Pour rendre cette action efficace, il faut le concours des Comités révolutionnaires. Ces Comités réorganisés seront chargés de procéder sur-le-champ à l'arrestation des gens suspects. Pleins pouvoirs leur seront donnés à cet effet. Billaud-Varenne avait dit : « Il faut que nous allions chercher nos ennemis dans leurs tanières. A peine la nuit et le jour suffiront-ils pour les arrêter. Je demande qu'on regarde comme suspect tout noble, tout prêtre qui, à la réception du décret, ne se trouvera pas résidant dans sa municipalité. » « Il y a d'autres suspects, avait ajouté Bazire, ce sont les boutiquiers, les gros commerçants, les agioteurs, les ci-devant procureurs (avoués), les huissiers, les valets insolents, les intendants et hommes d'affaires, les gros rentiers, les chicaneurs par essence, profession et éducation. »

Ces propositions sont unanimement décrétées[6].

Un décret du 6 septembre ordonne l'arrestation de tous les étrangers résidant en France. Les comités de surveillance[7] dresseront la liste des suspects et décerneront contre eux les mandats d'arrêt. Dans la séance du 14 septembre, Merlin de Douai fait répartir la besogne entre les quatre sections du Tribunal. Tous les jours, alternativement, deux sections jugeront ; les deux autres, en chambre du Conseil, s'occuperont de l'instruction préparatoire aux débats.

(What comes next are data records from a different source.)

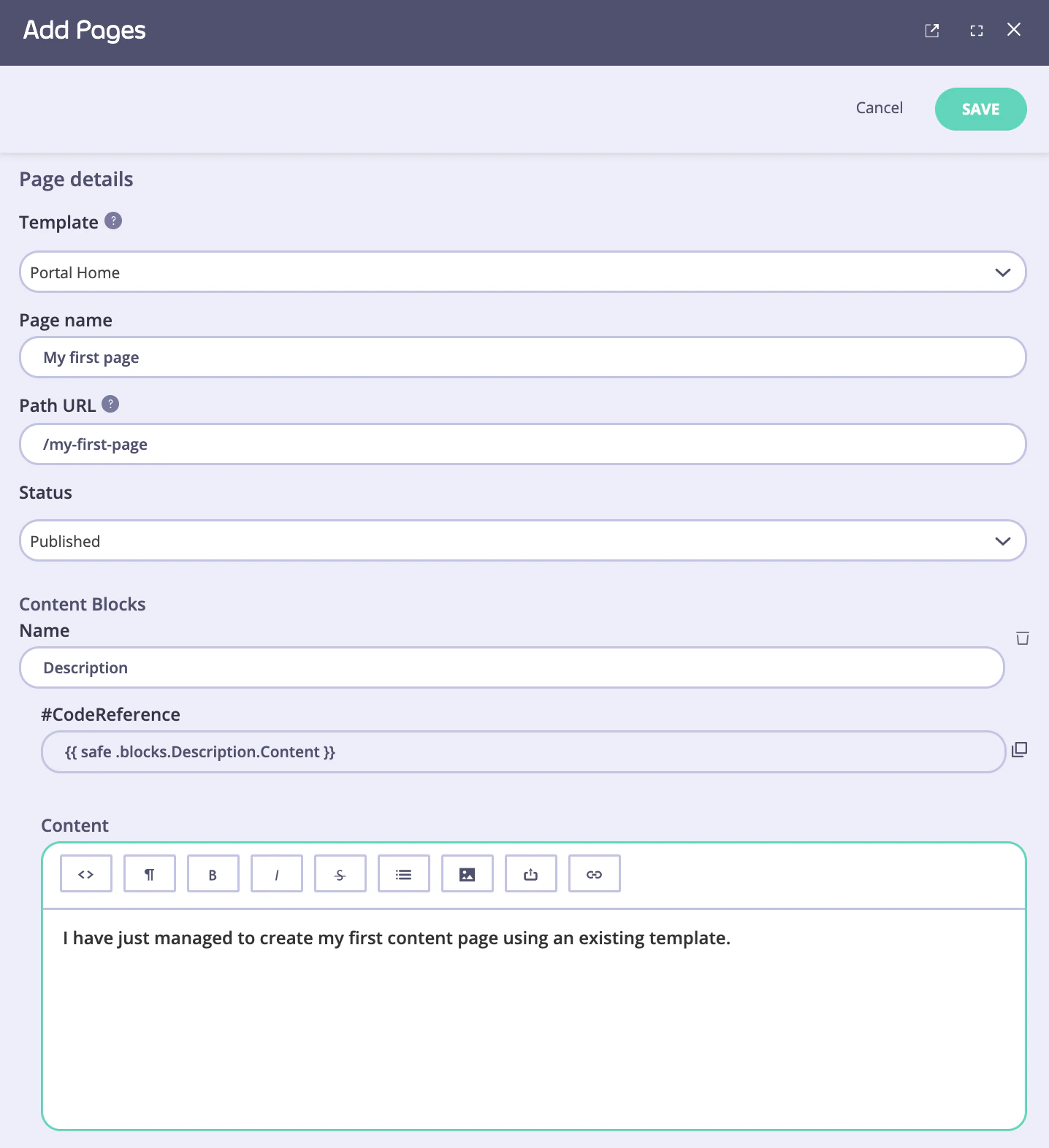Insert an image into the content
This screenshot has width=1049, height=1148.
(x=467, y=873)
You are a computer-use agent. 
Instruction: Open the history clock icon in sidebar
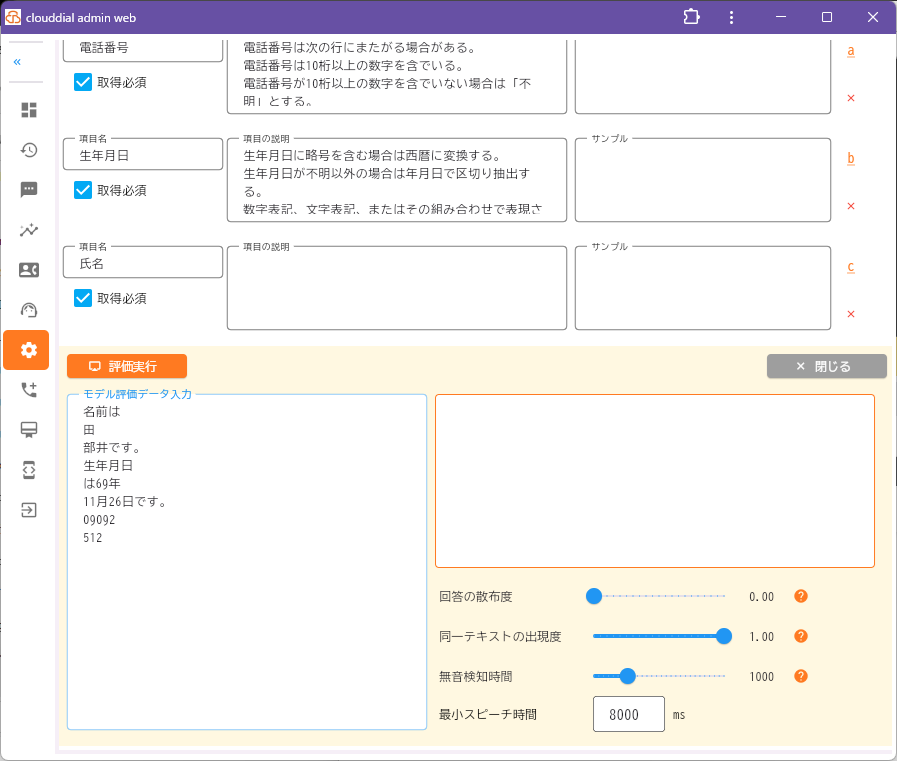coord(29,150)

La besogne de Fouquier s'aggrave, de jour en jour, singulièrement. Et lui, s'inspire des propositions énoncées par Chaumette, le 10 octobre 1793, au Conseil de la Commune.

« Sont suspects ceux qui, dans les Assemblées du peuple, arrêtent son énergie par des discours astucieux, des cris turbulents et des murmures ; ceux qui, plus prudents, parlent mystérieusement des malheurs de la République, s'apitoient sur le sort du peuple et sont toujours prêts à répandre de mauvaises nouvelles avec une douleur affectée ; ceux qui ont changé de conduite et de langage selon les événements ; qui, muets sur les crimes des royalistes, des fédéralistes, déclament avec emphase contre les fautes légères des patriotes et affectent, pour paraître républicains, une austérité, une sévérité étudiées ; qui se démentent dès qu'il s'agit d'un modéré ou d'un aristocrate ; ceux qui plaignent les fermiers et marchands avides, contre lesquels la loi est obligée de prendre des mesures ; ceux qui, ayant toujours les, mots de liberté, république et patrie aux lèvres, fréquentent les ci-devant nobles, les prêtres contre-révolutionnaires, les aristocrates, les feuillants, les modérés et s'intéressent à leur sort ; ceux qui, n'ayant rien fait contre la liberté, n'ont aussi rien fait pour elle...[8] »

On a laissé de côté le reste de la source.